The problem => Collect every line in the items below that contains the word "Instruction".

Element and text position data
══════

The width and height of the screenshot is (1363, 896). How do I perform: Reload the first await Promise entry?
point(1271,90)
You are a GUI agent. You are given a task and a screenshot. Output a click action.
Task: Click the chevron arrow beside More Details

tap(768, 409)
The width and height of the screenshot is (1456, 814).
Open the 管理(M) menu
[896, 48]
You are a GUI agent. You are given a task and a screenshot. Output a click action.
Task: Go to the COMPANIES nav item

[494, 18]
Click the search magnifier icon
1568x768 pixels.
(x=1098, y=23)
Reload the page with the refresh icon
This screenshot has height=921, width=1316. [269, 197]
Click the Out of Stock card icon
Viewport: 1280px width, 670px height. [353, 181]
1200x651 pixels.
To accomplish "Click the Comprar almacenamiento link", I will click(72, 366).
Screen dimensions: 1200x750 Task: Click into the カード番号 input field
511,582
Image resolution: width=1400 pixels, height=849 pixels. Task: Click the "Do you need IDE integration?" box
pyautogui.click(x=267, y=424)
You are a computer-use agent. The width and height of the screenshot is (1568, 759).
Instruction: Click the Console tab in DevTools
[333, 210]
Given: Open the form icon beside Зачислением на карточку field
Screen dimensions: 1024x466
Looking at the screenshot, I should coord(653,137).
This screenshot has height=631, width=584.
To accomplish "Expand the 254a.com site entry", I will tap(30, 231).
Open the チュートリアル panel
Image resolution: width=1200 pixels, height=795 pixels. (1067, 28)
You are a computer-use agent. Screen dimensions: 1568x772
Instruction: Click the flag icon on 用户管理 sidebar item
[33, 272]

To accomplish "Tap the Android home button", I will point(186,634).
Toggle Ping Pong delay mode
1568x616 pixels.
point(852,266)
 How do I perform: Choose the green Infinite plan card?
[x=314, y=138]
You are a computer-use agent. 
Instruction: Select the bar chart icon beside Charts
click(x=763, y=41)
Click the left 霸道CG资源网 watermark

══════

The solution =>
Instruction: Click the Console tab in DevTools
Instruction: Click the flag icon on 用户管理 sidebar item
Instruction: Select the bar chart icon beside Charts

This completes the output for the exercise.